Sam Bass Warner, Jr. Greater Boston: Adapting Regional Traditions to the Present. Philadelphia: University of Pennsylvania Press, 2001. xvi + 244 pp. $34.95 (cloth), ISBN 978-0-8122-1769-8.
Reviewed by Lawrence W. Kennedy (Department of History, University of Scranton)
Published on H-Urban (September, 2001)
Sam Bass Warner, Jr.'s most recent book Greater Boston: Adapting Regional Traditions to the Present is the inaugural volume in a series on metropolitan areas. Entitled "Metropolitan Portraits", this project of the University of Pennsylvania Press aims to explore "the contemporary metropolis in its diverse blend of past and present." Each book describes an urban region in North America "in terms of historic experience, spatial configuration, culture, and contemporary issues." In addition, each volume is "intended to promote discussion and understanding of metropolitan North America at the start of the twenty-first century."
Anyone interested in the state of urban history will be interested to see how Warner initiates the effort with his meditation on the meaning of tradition and place in the Boston region. A well-known contributor to urban history with a long-standing reputation, Warner deserves serious attention when he turns his mind and pen to a topic. Currently Visiting Professor in the Department of Urban Studies and Planning at the Massachusetts Institute of Technology, he is the author of numerous landmarks in urban history. His publications include: Streetcar Suburbs: The Process of Growth in Boston 1870-1900 (1962); The Private City: Philadelphia in Three Periods of Its Growth (1968); The Urban Wilderness: A History of the American City (1972); The Way We Really Live: Social Change in Metropolitan Boston Since 1920 (1977); and Province of Reason (1984). These last two books articulated Warner's views on the Boston metropolitan region but in the current work he offers a penetrating appraisal of a new urban form - metropolitan Boston. This he defines as an area encompassing some 4,200 square miles of eastern Massachusetts and southern New Hampshire with five million people and the nation's fourth most populous metropolis. He observes that "the domination of the old city of Boston and the largest mill towns is weakening, and clusters and subcenters of all kinds are springing up along the highway spider web" (p. 3).
This work is guided by questions about: the contemporary viability of the New England town and its open town meeting; the people who keep city and town traditions alike; the nature of the regional economy; popular culture; and Bostonians' dependence on their natural surroundings. Warner set out to capture the nature of this metropolitan Boston by reading newspapers and conducting interviews of his fellow-citizens. He then read "the histories and background material my informants' concerns suggested to me" (p. xiv) and drew upon his own considerable body of impressions and ideas regarding Boston and the process of urbanization.

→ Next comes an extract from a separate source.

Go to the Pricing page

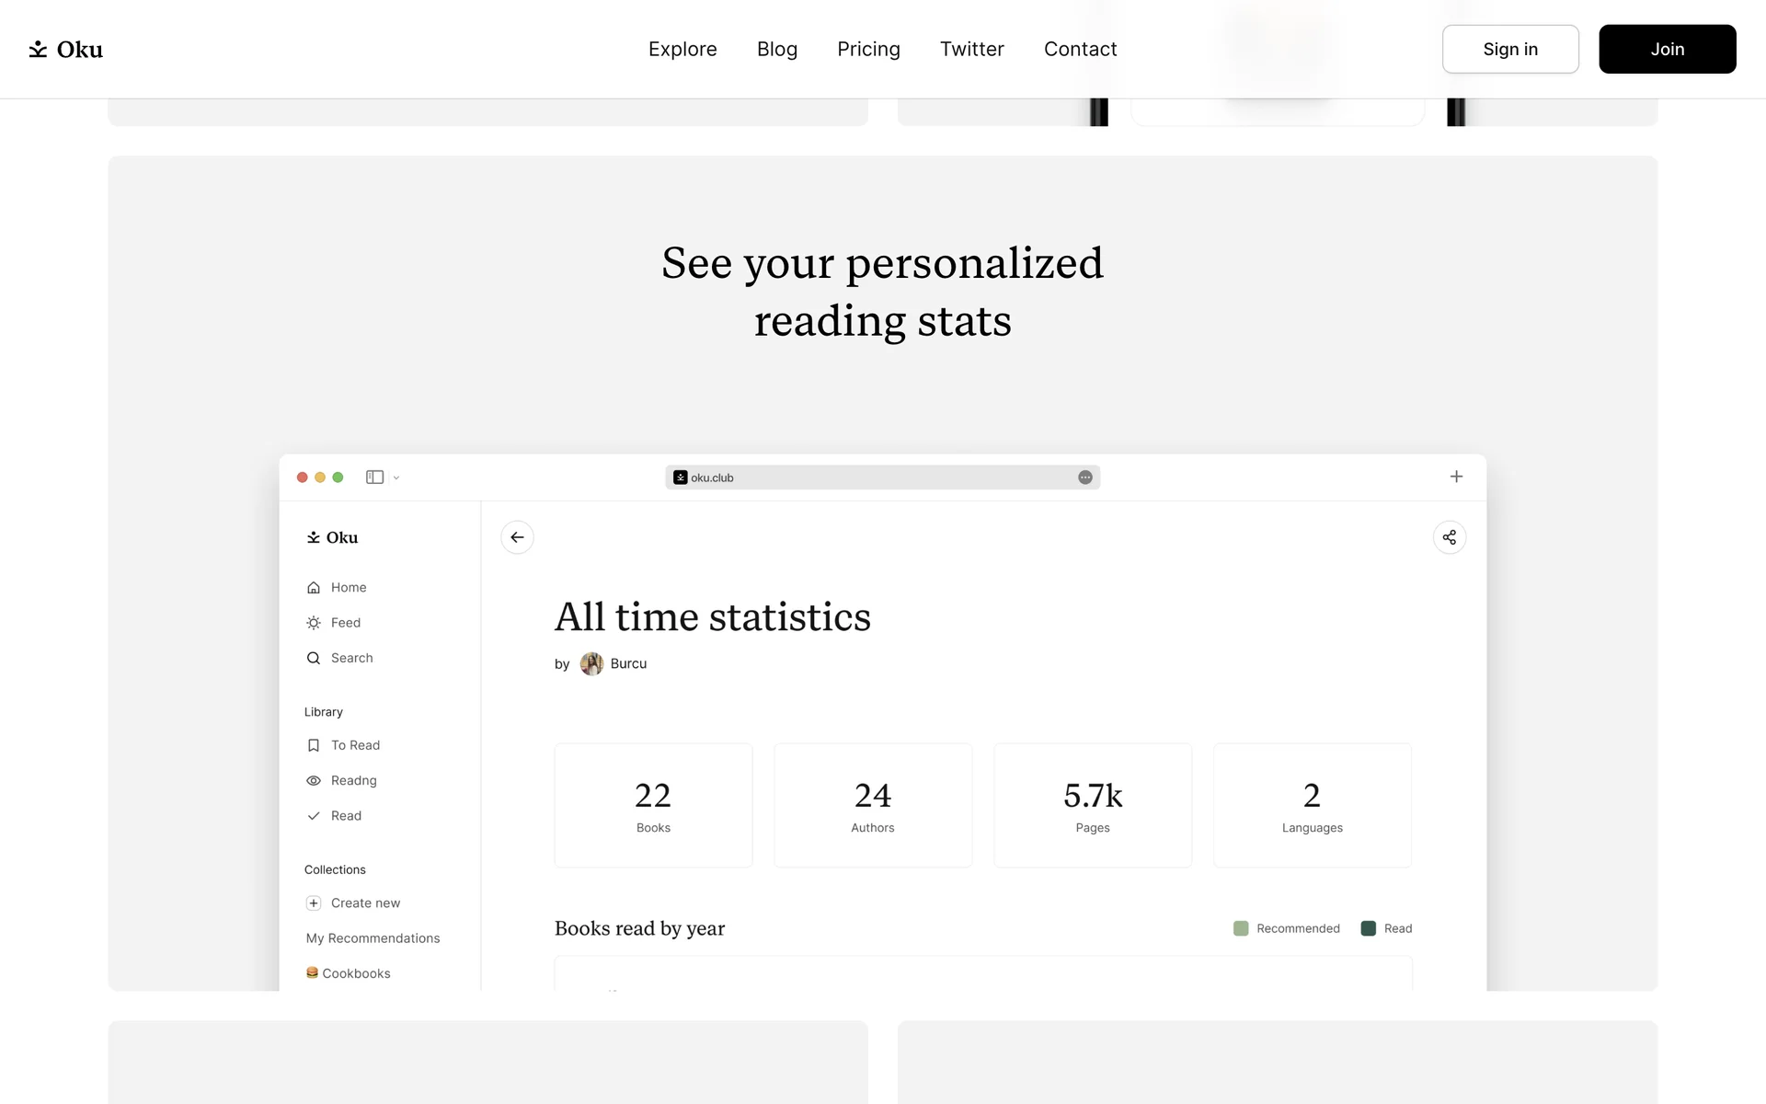pos(868,50)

Noting that "city building is always a process of bit-by-bit additions so that the lineaments of the past continue to assert themselves directly and indirectly" (p. 19), Warner provides an overview of the geological history of the Boston region and demonstrates the enduring patterns established by rivers, railroads, and highways. He traces the economic development of a region that "possesses few resources save water and people" (p. 35).
A series of portraits of contemporary entrepreneurs establishes Warner's point that "a culture of continuing innovation and tradition" (p. 45) has come to mark the region. A firm such as the shoe manufacturer Rockport is "a perfect metaphor for the entire economy of the region" because its only advantage is "access to an abundance of capital" and "the energy, experience, and imagination of its staff and executives" (p. 69).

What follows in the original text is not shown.